Problem to work on
Copy every line of the data exactly, leaving nothing out.

----------------------------------------

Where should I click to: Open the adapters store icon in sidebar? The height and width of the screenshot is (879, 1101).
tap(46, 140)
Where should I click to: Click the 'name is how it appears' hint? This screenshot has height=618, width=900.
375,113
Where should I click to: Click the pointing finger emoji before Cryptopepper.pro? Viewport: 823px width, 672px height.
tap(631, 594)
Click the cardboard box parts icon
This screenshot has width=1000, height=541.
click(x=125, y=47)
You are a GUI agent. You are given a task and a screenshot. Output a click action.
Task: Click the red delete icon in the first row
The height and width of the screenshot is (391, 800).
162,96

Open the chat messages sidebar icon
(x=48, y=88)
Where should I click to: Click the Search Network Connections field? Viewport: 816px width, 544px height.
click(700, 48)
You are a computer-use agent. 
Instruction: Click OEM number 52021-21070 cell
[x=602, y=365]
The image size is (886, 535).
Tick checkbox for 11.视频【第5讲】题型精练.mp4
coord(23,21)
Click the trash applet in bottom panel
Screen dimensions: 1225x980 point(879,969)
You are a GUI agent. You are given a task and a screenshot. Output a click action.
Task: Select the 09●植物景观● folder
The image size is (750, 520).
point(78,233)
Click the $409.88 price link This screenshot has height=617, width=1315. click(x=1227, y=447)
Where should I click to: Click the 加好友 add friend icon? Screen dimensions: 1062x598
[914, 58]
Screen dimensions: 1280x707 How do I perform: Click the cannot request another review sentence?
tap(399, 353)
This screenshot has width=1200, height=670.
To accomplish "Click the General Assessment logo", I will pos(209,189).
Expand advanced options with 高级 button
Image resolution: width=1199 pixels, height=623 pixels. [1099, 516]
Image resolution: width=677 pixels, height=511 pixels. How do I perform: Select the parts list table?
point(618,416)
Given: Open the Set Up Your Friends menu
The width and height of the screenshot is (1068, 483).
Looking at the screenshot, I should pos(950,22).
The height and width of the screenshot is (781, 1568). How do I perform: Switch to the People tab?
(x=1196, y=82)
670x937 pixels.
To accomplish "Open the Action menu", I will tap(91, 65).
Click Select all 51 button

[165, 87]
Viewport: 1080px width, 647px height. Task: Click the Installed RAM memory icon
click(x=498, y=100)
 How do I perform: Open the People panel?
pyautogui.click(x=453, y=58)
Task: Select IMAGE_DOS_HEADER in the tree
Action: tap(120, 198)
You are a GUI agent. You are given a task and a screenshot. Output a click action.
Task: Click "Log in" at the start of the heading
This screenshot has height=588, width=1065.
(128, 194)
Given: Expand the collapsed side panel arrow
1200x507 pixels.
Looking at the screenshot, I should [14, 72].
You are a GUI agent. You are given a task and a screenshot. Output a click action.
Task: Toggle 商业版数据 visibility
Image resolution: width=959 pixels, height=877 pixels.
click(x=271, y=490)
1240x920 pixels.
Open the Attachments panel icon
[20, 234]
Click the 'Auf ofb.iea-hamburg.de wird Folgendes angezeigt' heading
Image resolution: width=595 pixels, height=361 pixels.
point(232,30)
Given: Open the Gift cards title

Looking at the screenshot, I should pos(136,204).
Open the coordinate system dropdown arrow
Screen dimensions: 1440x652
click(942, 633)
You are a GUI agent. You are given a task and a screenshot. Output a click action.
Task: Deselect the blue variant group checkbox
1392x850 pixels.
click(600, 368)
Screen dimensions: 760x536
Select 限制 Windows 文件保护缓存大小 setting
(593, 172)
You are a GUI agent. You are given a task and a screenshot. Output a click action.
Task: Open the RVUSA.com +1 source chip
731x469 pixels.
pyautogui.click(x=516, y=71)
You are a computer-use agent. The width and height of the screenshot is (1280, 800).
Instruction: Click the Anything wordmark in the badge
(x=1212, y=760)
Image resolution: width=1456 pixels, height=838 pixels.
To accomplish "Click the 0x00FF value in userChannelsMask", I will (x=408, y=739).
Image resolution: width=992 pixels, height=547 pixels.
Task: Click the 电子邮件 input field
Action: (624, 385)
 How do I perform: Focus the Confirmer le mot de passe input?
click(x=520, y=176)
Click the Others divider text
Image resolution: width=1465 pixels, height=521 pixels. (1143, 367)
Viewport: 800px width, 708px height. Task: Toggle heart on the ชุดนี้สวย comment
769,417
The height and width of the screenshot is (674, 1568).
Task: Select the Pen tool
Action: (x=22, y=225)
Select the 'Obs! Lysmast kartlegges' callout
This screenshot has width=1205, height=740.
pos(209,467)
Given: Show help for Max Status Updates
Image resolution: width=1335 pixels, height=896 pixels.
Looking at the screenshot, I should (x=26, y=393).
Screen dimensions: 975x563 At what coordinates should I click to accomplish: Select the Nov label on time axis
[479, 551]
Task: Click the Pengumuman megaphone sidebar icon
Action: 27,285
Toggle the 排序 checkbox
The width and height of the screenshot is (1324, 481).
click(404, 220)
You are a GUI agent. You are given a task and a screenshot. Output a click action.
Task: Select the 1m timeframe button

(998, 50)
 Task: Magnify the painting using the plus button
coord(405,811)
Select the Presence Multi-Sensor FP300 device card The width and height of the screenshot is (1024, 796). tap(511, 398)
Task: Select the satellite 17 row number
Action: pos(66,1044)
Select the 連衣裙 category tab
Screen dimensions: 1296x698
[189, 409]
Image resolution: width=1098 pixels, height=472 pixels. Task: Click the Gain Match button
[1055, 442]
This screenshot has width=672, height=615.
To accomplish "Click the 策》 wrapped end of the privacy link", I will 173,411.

----------------------------------------

Written reply
Where should I click to: Open the adapters store icon in sidebar? The height and width of the screenshot is (879, 1101).
tap(46, 140)
Where should I click to: Click the 'name is how it appears' hint? This screenshot has height=618, width=900.
375,113
Where should I click to: Click the pointing finger emoji before Cryptopepper.pro? Viewport: 823px width, 672px height.
tap(631, 594)
Click the cardboard box parts icon
This screenshot has width=1000, height=541.
click(x=125, y=47)
You are a GUI agent. You are given a task and a screenshot. Output a click action.
Task: Click the red delete icon in the first row
The height and width of the screenshot is (391, 800).
162,96

Open the chat messages sidebar icon
(x=48, y=88)
Where should I click to: Click the Search Network Connections field? Viewport: 816px width, 544px height.
click(700, 48)
You are a computer-use agent. 
Instruction: Click OEM number 52021-21070 cell
[x=602, y=365]
The image size is (886, 535).
Tick checkbox for 11.视频【第5讲】题型精练.mp4
coord(23,21)
Click the trash applet in bottom panel
Screen dimensions: 1225x980 point(879,969)
You are a GUI agent. You are given a task and a screenshot. Output a click action.
Task: Select the 09●植物景观● folder
The image size is (750, 520).
point(78,233)
Click the $409.88 price link This screenshot has height=617, width=1315. click(x=1227, y=447)
Where should I click to: Click the 加好友 add friend icon? Screen dimensions: 1062x598
[914, 58]
Screen dimensions: 1280x707 How do I perform: Click the cannot request another review sentence?
tap(399, 353)
This screenshot has width=1200, height=670.
To accomplish "Click the General Assessment logo", I will pos(209,189).
Expand advanced options with 高级 button
Image resolution: width=1199 pixels, height=623 pixels. [1099, 516]
Image resolution: width=677 pixels, height=511 pixels. How do I perform: Select the parts list table?
point(618,416)
Given: Open the Set Up Your Friends menu
The width and height of the screenshot is (1068, 483).
Looking at the screenshot, I should pos(950,22).
The height and width of the screenshot is (781, 1568). How do I perform: Switch to the People tab?
(x=1196, y=82)
670x937 pixels.
To accomplish "Open the Action menu", I will tap(91, 65).
Click Select all 51 button

[165, 87]
Viewport: 1080px width, 647px height. Task: Click the Installed RAM memory icon
click(x=498, y=100)
 How do I perform: Open the People panel?
pyautogui.click(x=453, y=58)
Task: Select IMAGE_DOS_HEADER in the tree
Action: tap(120, 198)
You are a GUI agent. You are given a task and a screenshot. Output a click action.
Task: Click "Log in" at the start of the heading
This screenshot has height=588, width=1065.
(128, 194)
Given: Expand the collapsed side panel arrow
1200x507 pixels.
Looking at the screenshot, I should [14, 72].
You are a GUI agent. You are given a task and a screenshot. Output a click action.
Task: Toggle 商业版数据 visibility
Image resolution: width=959 pixels, height=877 pixels.
click(x=271, y=490)
1240x920 pixels.
Open the Attachments panel icon
[20, 234]
Click the 'Auf ofb.iea-hamburg.de wird Folgendes angezeigt' heading
Image resolution: width=595 pixels, height=361 pixels.
point(232,30)
Given: Open the Gift cards title

Looking at the screenshot, I should pos(136,204).
Open the coordinate system dropdown arrow
Screen dimensions: 1440x652
click(942, 633)
You are a GUI agent. You are given a task and a screenshot. Output a click action.
Task: Deselect the blue variant group checkbox
1392x850 pixels.
click(600, 368)
Screen dimensions: 760x536
Select 限制 Windows 文件保护缓存大小 setting
(593, 172)
You are a GUI agent. You are given a task and a screenshot. Output a click action.
Task: Open the RVUSA.com +1 source chip
731x469 pixels.
pyautogui.click(x=516, y=71)
You are a computer-use agent. The width and height of the screenshot is (1280, 800).
Instruction: Click the Anything wordmark in the badge
(x=1212, y=760)
Image resolution: width=1456 pixels, height=838 pixels.
To accomplish "Click the 0x00FF value in userChannelsMask", I will (x=408, y=739).
Image resolution: width=992 pixels, height=547 pixels.
Task: Click the 电子邮件 input field
Action: (624, 385)
 How do I perform: Focus the Confirmer le mot de passe input?
click(x=520, y=176)
Click the Others divider text
Image resolution: width=1465 pixels, height=521 pixels. (1143, 367)
Viewport: 800px width, 708px height. Task: Toggle heart on the ชุดนี้สวย comment
769,417
The height and width of the screenshot is (674, 1568).
Task: Select the Pen tool
Action: (x=22, y=225)
Select the 'Obs! Lysmast kartlegges' callout
This screenshot has width=1205, height=740.
pos(209,467)
Given: Show help for Max Status Updates
Image resolution: width=1335 pixels, height=896 pixels.
Looking at the screenshot, I should (x=26, y=393).
Screen dimensions: 975x563 At what coordinates should I click to accomplish: Select the Nov label on time axis
[479, 551]
Task: Click the Pengumuman megaphone sidebar icon
Action: 27,285
Toggle the 排序 checkbox
The width and height of the screenshot is (1324, 481).
click(404, 220)
You are a GUI agent. You are given a task and a screenshot. Output a click action.
Task: Select the 1m timeframe button

(998, 50)
 Task: Magnify the painting using the plus button
coord(405,811)
Select the Presence Multi-Sensor FP300 device card The width and height of the screenshot is (1024, 796). tap(511, 398)
Task: Select the satellite 17 row number
Action: pos(66,1044)
Select the 連衣裙 category tab
Screen dimensions: 1296x698
[189, 409]
Image resolution: width=1098 pixels, height=472 pixels. Task: Click the Gain Match button
[1055, 442]
This screenshot has width=672, height=615.
To accomplish "Click the 策》 wrapped end of the privacy link", I will 173,411.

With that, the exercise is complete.